Task directions: Should a line below contain the word "node", report it.

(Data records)

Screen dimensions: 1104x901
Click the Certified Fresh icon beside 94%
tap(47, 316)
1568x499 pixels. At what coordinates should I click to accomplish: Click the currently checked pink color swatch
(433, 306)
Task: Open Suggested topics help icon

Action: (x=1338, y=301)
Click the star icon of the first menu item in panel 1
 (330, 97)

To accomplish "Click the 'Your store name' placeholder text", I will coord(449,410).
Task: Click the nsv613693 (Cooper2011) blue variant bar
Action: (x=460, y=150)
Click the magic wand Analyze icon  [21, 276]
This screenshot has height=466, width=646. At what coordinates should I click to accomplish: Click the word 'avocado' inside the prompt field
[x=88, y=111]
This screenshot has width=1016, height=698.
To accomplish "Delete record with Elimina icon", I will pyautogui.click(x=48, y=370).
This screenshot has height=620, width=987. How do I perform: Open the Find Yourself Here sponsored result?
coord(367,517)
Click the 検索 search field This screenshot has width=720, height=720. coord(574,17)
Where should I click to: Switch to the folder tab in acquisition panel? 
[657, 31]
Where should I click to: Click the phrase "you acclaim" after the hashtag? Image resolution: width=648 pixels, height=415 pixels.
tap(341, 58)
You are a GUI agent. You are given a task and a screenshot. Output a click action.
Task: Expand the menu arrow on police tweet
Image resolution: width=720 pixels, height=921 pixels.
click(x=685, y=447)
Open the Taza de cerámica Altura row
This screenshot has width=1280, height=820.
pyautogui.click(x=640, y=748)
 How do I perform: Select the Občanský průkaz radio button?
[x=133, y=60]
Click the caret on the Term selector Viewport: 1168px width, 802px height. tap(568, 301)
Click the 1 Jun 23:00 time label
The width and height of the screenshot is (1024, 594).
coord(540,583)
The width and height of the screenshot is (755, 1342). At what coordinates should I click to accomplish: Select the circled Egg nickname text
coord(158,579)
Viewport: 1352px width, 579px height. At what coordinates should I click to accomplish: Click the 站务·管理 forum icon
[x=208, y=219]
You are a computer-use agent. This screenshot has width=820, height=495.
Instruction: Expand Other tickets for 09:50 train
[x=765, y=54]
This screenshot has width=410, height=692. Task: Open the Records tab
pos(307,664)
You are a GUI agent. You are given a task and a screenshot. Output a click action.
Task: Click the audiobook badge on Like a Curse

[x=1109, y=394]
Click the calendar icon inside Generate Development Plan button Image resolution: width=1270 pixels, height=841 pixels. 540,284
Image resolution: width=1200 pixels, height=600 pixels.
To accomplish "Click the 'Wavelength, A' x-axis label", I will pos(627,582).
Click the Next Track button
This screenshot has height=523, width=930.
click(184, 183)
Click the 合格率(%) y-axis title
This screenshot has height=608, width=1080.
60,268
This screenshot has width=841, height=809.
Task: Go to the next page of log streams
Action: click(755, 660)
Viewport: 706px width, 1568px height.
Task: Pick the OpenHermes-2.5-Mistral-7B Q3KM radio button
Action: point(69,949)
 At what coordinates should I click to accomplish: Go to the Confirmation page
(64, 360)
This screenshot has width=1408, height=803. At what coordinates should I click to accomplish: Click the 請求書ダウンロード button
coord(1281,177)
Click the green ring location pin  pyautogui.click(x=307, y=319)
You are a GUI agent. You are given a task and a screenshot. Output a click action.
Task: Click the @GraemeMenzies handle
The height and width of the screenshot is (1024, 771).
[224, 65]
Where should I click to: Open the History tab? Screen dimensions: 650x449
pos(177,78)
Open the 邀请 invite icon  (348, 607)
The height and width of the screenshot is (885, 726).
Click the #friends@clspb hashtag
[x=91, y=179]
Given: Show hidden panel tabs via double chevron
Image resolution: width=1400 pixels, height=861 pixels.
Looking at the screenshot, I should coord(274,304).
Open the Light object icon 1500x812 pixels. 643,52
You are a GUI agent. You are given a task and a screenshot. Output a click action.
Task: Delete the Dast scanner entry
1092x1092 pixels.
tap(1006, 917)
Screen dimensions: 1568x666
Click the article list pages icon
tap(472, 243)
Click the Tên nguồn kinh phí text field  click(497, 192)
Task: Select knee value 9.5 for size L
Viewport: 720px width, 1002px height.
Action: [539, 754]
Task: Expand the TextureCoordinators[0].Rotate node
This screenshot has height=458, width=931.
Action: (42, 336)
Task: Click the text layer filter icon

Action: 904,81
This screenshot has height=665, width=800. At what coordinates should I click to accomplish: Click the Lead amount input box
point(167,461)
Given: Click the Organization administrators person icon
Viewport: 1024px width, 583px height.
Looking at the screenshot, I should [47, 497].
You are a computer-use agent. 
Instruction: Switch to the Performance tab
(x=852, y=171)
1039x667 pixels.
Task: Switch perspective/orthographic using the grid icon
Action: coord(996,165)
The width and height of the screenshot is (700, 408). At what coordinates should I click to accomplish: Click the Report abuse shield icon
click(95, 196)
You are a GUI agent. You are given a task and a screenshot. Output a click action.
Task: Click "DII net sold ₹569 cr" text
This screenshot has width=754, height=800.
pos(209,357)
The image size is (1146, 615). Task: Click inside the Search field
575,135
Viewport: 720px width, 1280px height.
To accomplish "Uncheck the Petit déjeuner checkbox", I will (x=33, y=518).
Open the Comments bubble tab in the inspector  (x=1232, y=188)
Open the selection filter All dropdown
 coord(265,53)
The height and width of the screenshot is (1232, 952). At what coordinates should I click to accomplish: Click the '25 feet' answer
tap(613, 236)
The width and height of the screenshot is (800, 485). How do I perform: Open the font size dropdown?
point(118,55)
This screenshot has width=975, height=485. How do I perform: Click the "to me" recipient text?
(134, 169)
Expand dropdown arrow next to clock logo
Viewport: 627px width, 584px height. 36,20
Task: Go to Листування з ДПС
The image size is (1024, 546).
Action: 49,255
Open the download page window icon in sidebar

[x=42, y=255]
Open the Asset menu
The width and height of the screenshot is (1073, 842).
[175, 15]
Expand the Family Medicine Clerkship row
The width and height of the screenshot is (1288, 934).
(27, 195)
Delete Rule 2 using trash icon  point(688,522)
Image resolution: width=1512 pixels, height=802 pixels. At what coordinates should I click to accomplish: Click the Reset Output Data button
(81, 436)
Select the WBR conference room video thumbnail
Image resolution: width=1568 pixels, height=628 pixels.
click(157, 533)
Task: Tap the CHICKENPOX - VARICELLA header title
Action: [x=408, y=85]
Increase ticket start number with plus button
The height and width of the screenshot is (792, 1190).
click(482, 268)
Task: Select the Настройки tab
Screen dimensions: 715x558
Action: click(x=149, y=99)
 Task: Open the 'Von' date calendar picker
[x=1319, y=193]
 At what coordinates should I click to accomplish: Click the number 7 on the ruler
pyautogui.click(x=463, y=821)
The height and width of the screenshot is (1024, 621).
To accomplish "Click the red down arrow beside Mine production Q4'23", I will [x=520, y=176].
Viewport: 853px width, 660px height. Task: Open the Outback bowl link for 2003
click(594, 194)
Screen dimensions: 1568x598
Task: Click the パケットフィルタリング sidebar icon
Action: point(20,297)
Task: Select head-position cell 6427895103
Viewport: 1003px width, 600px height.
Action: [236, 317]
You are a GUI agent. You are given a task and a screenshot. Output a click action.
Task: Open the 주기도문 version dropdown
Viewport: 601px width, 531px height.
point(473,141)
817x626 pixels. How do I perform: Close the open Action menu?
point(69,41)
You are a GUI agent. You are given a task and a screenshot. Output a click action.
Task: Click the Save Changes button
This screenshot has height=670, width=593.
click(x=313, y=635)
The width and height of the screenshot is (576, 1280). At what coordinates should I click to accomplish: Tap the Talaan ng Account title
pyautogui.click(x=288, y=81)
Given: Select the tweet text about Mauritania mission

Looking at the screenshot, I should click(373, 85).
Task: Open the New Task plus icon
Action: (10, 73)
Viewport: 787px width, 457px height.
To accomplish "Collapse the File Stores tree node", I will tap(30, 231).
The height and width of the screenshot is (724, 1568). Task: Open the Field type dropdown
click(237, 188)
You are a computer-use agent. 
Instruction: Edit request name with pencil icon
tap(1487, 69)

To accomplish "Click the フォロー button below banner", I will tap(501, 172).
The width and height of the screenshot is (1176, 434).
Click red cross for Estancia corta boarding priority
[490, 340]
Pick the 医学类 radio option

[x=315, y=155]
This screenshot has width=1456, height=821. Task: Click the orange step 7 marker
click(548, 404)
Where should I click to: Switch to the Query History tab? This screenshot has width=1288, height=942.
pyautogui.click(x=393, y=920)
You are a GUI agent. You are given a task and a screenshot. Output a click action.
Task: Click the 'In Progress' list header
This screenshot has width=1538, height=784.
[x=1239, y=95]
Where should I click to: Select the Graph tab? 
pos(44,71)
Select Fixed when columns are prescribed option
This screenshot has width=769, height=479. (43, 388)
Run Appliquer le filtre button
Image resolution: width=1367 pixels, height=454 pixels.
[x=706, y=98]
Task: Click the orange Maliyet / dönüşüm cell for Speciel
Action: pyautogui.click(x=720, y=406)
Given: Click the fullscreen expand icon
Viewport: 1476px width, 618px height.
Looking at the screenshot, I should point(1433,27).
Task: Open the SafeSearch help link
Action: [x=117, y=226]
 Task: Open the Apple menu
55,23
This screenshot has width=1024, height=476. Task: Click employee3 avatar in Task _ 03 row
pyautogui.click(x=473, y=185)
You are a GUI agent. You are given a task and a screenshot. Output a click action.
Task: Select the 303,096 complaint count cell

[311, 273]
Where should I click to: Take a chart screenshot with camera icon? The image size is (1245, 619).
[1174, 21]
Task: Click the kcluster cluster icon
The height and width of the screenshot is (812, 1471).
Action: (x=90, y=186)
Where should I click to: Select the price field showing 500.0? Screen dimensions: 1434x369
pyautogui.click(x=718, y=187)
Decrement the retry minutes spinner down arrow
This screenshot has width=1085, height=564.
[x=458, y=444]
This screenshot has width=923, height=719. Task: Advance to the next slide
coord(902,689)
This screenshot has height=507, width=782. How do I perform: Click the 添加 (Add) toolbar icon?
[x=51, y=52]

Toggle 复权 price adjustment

Written answer:
Task: Expand the TextureCoordinators[0].Rotate node
To accomplish "Collapse the File Stores tree node", I will tap(30, 231).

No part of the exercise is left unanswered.